The non-linear approach brought one key trend to light – ‘the healthy immigrant effect’, which is when the proportion of UK born lives gets below 70% of the total population at which point there is a noticeable increase in life expectancy.
“If you were using a more traditional, linear model, it wouldn’t be able to pick that up. Whereas by using machine learning methods as you move across the scale in terms of unemployment, or other factors, what you can find is that one particular predictive variable might be important in one part of that data set, but not important in another.
“And one example that we’ve picked up on where non-linearity is important is in relation to the proportion of people that were born in the UK,” says Cairns.
“Data from Canada, where they have much higher levels of immigration, shows that when people migrate to your country, they are healthy and are coming to take up work. And that good health seems to last,’ he adds.
Cairns emphasises that further research is needed to understand the reasons for this trend, one plausible explanation is the importance of unemployment deprivation in life expectancy, a variable which is typically low among immigrants.
People born outside the UK did have lower incomes in retirement, a data point which Cairns says may be helpful to policy makers.
“A possible inference from this is that a lot of immigrants were perhaps coming into lower paid work. And, while they are less likely to be unemployed during their working lives, when they retire, they might feature in the income support variable.
“So that is maybe different from the average person in the UK, where there’s a stronger association between being unemployed and then requiring income support in retirement,” Cairns says.

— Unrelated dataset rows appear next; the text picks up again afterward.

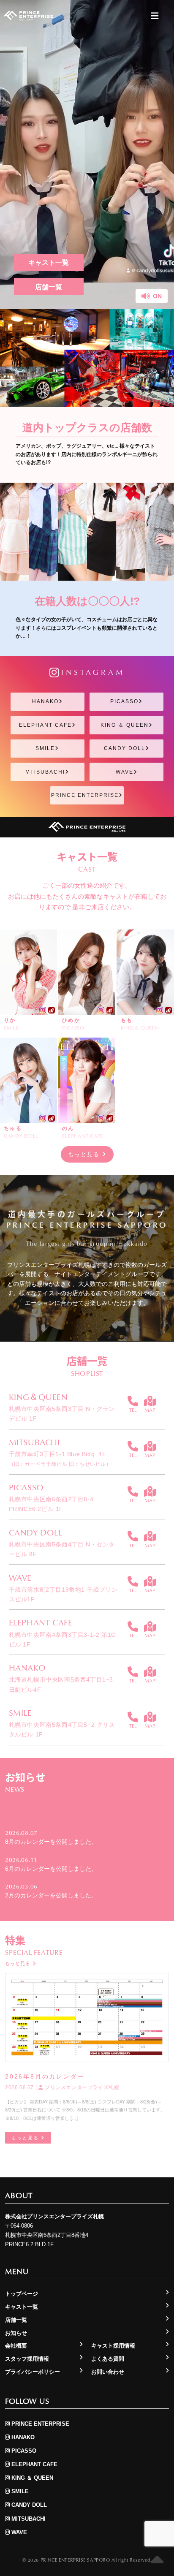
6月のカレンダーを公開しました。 (51, 1868)
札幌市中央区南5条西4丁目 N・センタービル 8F (62, 1549)
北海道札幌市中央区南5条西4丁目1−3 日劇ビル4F (61, 1684)
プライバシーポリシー (32, 2372)
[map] (150, 1401)
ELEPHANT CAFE (45, 725)
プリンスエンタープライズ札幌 (81, 2087)
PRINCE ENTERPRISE (85, 795)
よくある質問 (107, 2359)
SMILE (45, 748)
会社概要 (16, 2345)
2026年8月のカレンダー (44, 2076)
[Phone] (133, 1401)
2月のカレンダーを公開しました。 (51, 1895)
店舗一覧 (48, 287)
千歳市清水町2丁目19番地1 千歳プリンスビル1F (63, 1594)
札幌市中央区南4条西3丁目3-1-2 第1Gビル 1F (62, 1639)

One limit faced by the LIFE Index is the ONS data only covers England and Wales, with Scotland and Northern Ireland having slightly different approaches to analysing deprivation. Cairns says his team is looking at how to incorporate additional data from the two countries, but he says that this won’t change the outcomes.
He also says that despite the projects slight change initially to a more expansive remit that provides additional tools for policymakers the research still has significant value for industry experts.
“The index is useful for policymakers because if they are spending scarce resources to improve health outcomes. And our LIFE App provides a great tool that pinpoints the areas that need the most effort.
In the pensions, or life insurance, context it has a slightly different use because these organisations have their own data and resources and they will understand the characteristics of the pensioners, or policyholders, in detail. Nevertheless, we believe that the LIFE Index can be used alongside this other data to enhance valuations and pricing,” he says.